COSMIC AND CRITICAL INDIFFERENCE: The Patience Mid-Budget Games Require
Attention is itself a type of adoration no matter how fiery you lay it on.
(The second part of a damn saga of critical writings about Lovecraft games. The first is here, and the third is here.)
I have a text document where I write a lot of notes while playing certain games. In it, I try to bring out interesting thoughts about my experience during play sessions, hoping I can gather enough coherent ideas to form a vision for a story that’s interesting and worth writing. This is just one experiment, some approach, because any will do and is better than none, in my attempt to learn how to write about video games, critically or creatively. Wrapped up in this is a lot of insecurity, ambition (overblown and just the right amounts), indulgence and embarrassment. And it’s terrible because it’s all so damn mysterious. I don’t know how any of it is done, and what’s worse is I know even less about how I feel about anything. Everything’s so damn mysterious and my only hope is often that those notes will suggest something to me, some way forward.
So, it was frustrating, on an existential level (seriously), to arrive at the end of The Sinking City (Frogwares, 2019) and, while looking at my notes, feel as though I had nothing much to say about my whole experience with it. When I played last year’s Call of Cthulhu: The Official Video Game (Cyanide, 2018), I was filled with such indignation for what I felt to be a cynical and shallow deception, a terrible game dressed in just the right amount of skills and skill-checks to affect the prestigious complexity belonging to role-playing games it most certainly had no relation to. Acrid words vomited out of me after playing that game and brought to me a sinister delight that even as I ambled about apologies and regrets for being too harsh I half-secretly enjoyed a heightened pleasure in knowing I meant almost nothing but absolute spite and disdain for the publisher who mishandled it and those, especially those, who bought it at shocking full price and enjoyed what they’d been served…
But The Sinking City is, strangely, a much better game that leaves me with much less to say. What an anti-climax I am at here, or what an unexpected and lamentable one: The Sinking City is neither terrible or great in any obvious way, evading my critical grasp but exposing a blindspot I have for the buried victories and mistakable blemishes that compose every game — especially these mid-budget games — when you really get down to it. In games and their parts bereft of ‘good taste’, that market-motivated criteria of what’s quality, or just what’s on the menu you know, and They know, you love to eat from, is where we might hear the destitute screams of noteworthy but understated game experiences. These are muffled screams buried in mid-budget rubble, always toppled by bugs and bad systems, and which do not fall within frequency-range of the ear worn by some critics who will judge triple-A games to be tasteful and sensational sight-unseen. What’s good about messy games isn’t obvious. You need patience to sift for it. Mid-budget games like The Sinking City and even Call of Cthulhu: The Official Video Game deserve the delicate attention of critics willing to offer their earnest adoration. Patience is needed so what’s remarkable might be tempted to slither out the rubble and rub its chin against your hand; a critic’s hand willing to be marked with slimy and unsightly impressions repulsive and certainly distasteful, but, oh, it does have a curious scent and color… daring, maybe just a lick.

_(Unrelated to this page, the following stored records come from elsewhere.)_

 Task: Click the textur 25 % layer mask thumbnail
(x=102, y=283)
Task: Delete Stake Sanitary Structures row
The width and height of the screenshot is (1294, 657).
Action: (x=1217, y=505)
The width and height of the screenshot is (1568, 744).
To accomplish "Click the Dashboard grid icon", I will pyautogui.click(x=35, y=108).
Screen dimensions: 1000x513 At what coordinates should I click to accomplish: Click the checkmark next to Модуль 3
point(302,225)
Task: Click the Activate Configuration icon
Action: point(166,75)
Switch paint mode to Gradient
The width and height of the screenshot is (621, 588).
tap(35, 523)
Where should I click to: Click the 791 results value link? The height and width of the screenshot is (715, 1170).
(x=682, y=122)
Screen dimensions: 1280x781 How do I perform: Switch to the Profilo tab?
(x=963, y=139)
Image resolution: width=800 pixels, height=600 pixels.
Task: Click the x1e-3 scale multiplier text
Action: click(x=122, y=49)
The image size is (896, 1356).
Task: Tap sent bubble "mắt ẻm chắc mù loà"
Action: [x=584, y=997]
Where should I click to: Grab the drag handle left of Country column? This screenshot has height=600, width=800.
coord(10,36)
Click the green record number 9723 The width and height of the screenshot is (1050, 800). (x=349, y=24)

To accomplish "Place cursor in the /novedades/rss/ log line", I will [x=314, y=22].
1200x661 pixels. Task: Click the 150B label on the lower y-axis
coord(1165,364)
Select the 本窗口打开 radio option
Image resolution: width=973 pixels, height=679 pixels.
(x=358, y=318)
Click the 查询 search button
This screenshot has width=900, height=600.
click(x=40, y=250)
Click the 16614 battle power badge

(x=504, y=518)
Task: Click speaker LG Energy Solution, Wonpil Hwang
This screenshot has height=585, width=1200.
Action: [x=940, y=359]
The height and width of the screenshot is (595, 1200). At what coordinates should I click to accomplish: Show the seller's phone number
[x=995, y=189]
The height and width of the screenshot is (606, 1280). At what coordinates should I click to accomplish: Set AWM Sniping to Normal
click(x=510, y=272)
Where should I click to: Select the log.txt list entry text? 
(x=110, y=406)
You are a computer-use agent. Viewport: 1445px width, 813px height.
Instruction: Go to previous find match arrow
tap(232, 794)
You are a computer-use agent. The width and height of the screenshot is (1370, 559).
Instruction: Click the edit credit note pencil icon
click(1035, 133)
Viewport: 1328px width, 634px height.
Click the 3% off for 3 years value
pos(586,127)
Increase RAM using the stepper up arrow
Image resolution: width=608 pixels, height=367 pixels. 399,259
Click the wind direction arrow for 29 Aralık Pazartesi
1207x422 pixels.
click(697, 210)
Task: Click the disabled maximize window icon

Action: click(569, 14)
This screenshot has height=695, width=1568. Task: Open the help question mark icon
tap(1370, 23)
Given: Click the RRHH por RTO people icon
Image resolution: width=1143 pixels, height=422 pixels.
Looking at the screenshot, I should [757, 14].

Last year’s event, the Calling — and criticizing — of Cthulhu, was billed as an exorcising of the indignation I felt about that game. But in retrospect, perhaps I can reframe it as the start of an exploration about my feelings regarding the mediocre and uncharming games I waste my time playing. Can we (and I really mean, can I) afford to expend kindness and love on even the lamest subjects? Can I somehow not hate Call of Cthulhu: The Official Video Game for being the fan-service commodity that it is? It’s clear when I read back what I wrote a year ago that I determined, no, they cannot have my kindness and certainly none of my love.
And I still think spite and disdain have their place in critical voices. But attention is itself a type of adoration no matter how fiery you lay it on.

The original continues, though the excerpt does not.